Honestly,out of all my siblings,i think i'm the one who got the most attention from both my parents.Now that mummy's no longer by my side,i feel life's incomplete.feeling like a lost soul looking for a reason to live.
Everyone or say most people out there have something they're looking forward to in life,something which they know will for definite reasons happens. but i'm here clueless of my future,living for no practical reason.yes there's still daddy to take care of but that's something close to impossible to achieve with happiness.
Everytime I think about my mum,i see myself beside her.No one might know how sticky i've been with my mum.It just saddens me deeply when i recall words of mummy some of which are:
"I'm never travelling without you ever again."
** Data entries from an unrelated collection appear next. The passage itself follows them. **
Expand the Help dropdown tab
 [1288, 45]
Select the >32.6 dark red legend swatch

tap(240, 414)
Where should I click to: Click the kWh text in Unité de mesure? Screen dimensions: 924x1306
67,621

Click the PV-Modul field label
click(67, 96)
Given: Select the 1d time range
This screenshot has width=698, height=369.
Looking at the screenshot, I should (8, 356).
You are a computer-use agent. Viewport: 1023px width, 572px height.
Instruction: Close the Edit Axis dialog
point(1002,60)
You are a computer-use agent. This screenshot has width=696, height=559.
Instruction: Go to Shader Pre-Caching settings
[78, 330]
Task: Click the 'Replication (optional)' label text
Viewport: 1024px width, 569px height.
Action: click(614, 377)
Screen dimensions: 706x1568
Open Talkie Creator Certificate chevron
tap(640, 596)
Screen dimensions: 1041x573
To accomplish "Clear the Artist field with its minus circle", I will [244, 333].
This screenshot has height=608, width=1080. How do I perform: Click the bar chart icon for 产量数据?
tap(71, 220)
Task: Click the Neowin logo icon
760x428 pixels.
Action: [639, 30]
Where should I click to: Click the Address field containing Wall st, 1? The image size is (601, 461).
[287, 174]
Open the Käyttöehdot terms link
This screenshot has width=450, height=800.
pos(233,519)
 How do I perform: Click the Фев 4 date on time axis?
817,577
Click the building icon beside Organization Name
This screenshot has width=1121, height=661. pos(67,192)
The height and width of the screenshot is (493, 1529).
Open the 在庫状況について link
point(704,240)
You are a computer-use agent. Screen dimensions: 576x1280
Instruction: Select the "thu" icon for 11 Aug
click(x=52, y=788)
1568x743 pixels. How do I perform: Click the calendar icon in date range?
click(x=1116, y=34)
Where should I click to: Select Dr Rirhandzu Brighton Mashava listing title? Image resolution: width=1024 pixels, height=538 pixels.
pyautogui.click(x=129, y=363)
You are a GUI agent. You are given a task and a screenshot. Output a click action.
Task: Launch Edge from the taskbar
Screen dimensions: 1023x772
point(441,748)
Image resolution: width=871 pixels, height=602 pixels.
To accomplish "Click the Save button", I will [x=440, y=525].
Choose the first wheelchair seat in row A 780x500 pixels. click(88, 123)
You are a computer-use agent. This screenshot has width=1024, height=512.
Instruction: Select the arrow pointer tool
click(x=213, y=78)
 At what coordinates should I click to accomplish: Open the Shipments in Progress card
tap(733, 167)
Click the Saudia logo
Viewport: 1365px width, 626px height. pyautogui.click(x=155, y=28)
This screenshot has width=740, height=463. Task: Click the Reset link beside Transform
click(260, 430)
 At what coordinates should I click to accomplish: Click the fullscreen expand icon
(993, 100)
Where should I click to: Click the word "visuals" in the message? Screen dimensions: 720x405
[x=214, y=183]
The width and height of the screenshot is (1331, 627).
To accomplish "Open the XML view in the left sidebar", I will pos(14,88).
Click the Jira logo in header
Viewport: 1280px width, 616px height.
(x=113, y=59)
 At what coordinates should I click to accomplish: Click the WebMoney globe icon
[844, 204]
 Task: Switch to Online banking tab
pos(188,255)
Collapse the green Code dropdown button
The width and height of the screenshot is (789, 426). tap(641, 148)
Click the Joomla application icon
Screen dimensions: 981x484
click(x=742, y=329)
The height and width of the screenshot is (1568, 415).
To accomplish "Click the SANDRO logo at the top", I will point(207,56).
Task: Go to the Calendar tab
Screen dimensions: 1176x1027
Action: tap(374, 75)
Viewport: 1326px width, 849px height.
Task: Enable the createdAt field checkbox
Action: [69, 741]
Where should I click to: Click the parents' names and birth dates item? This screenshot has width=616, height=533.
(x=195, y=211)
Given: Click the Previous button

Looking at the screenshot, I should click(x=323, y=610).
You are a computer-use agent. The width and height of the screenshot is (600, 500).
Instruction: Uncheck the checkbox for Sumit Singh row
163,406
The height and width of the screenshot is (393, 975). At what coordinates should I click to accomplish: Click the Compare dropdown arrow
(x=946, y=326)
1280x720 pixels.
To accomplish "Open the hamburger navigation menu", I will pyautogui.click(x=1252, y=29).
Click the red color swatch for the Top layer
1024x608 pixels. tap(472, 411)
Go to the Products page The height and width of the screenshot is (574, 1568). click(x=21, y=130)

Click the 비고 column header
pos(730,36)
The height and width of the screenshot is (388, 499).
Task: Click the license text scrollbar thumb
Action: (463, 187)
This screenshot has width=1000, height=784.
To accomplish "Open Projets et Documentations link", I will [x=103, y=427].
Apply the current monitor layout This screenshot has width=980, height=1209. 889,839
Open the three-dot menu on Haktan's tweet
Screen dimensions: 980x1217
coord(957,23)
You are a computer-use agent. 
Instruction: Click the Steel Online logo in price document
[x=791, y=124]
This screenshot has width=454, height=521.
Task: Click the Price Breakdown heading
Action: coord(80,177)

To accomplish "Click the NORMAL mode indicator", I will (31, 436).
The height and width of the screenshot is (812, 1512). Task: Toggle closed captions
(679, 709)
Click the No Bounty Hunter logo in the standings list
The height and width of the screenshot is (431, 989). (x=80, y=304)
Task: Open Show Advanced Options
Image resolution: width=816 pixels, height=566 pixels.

"You all must take care of my youngest daughter and give her happiness."
"I'm handing over to you the responsibility of our youngest daughter"
"Always be wise and keep life as simple as possible"
"Stay away from trouble"
"When you're feeling angtsy, go to your room,and spend time alone"
"Follow my footsteps"
And the list goes on and on.the phrases just like these may seem of no value but putting them into the context in which she mentioned it,makes a hell lot of differences.
Mummy loved me way too much,sometimes i wonder if i deserved all that love.
Who on their death bed would care about anyone else except about themselves?They'd probably be thinking and fearing what's going to happen to them as soon as they leave this world. MY MOTHER was an exception.
The last few words of hers was to tell my family to take care of me,its really touching to know how affectionate she was towards me.
I must've been a pain in the ass to her but she never complained.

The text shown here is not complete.